Element and text position data
* Start *

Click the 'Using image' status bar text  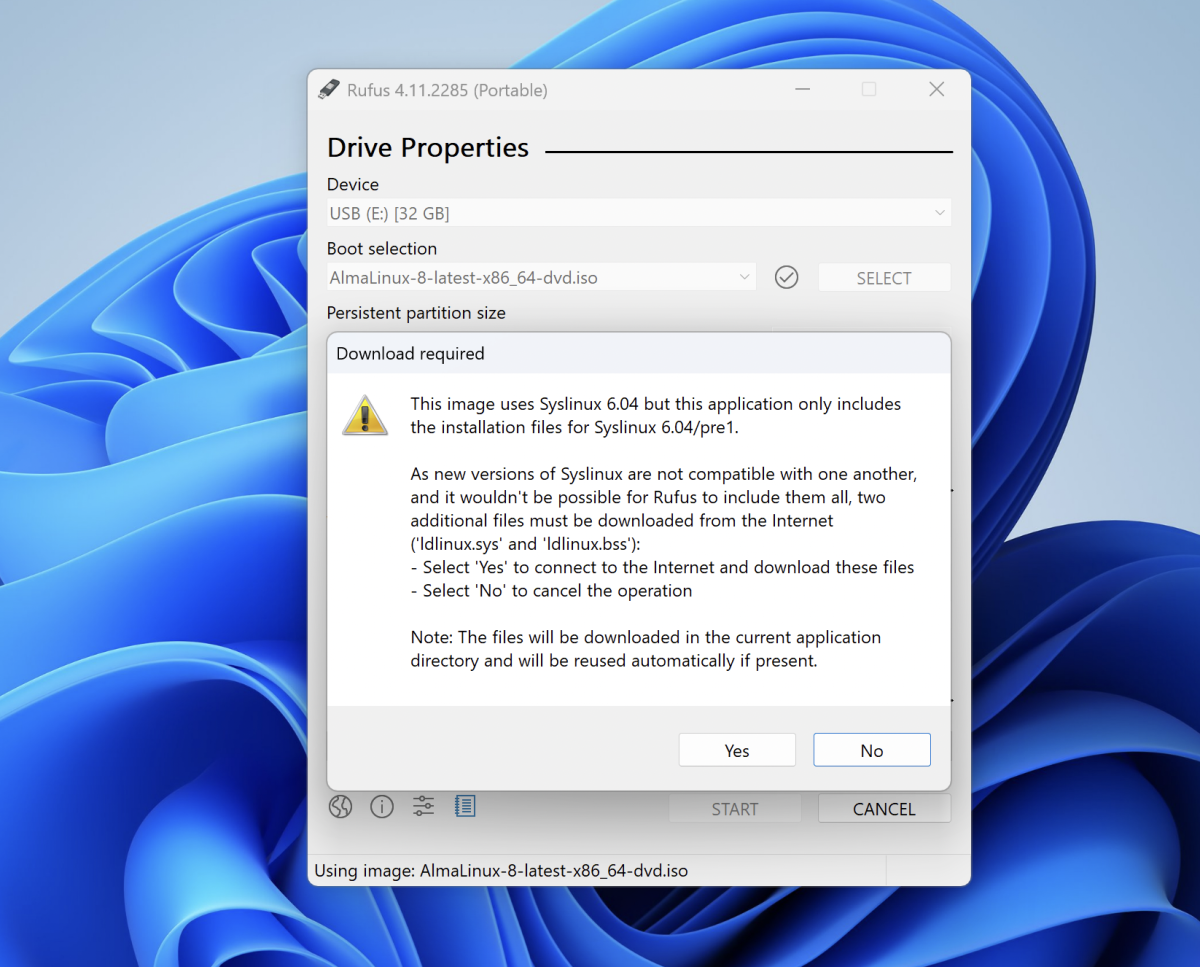(x=501, y=870)
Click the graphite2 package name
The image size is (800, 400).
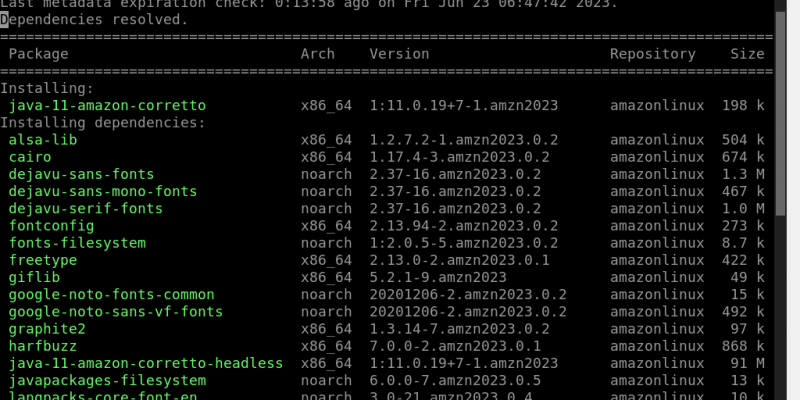click(x=47, y=329)
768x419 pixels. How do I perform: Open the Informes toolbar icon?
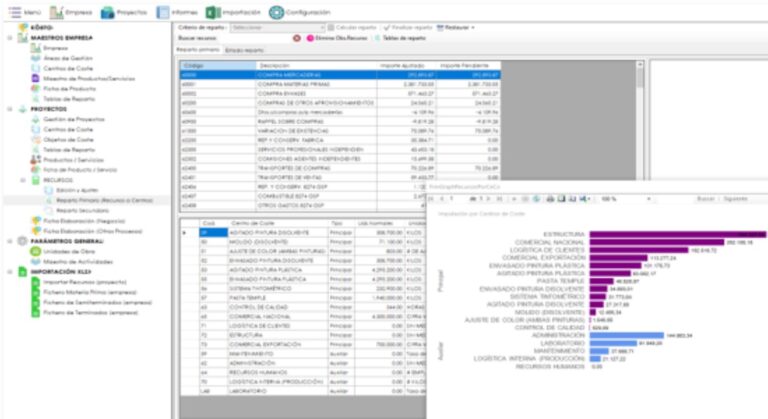coord(166,13)
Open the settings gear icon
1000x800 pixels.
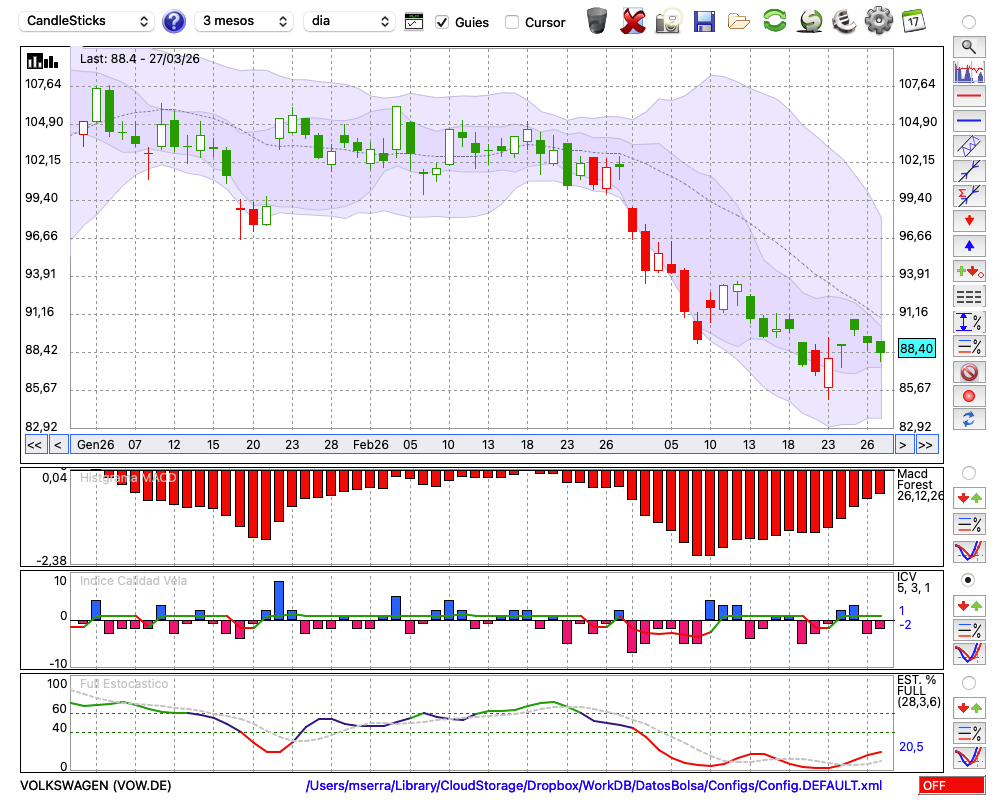click(878, 21)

* End *

*GIVEN REQUEST:*
Pull out each line of the data above that contains the string "icon".

*SOLUTION:*
768x419 pixels. How do I perform: Open the Informes toolbar icon?
Open the settings gear icon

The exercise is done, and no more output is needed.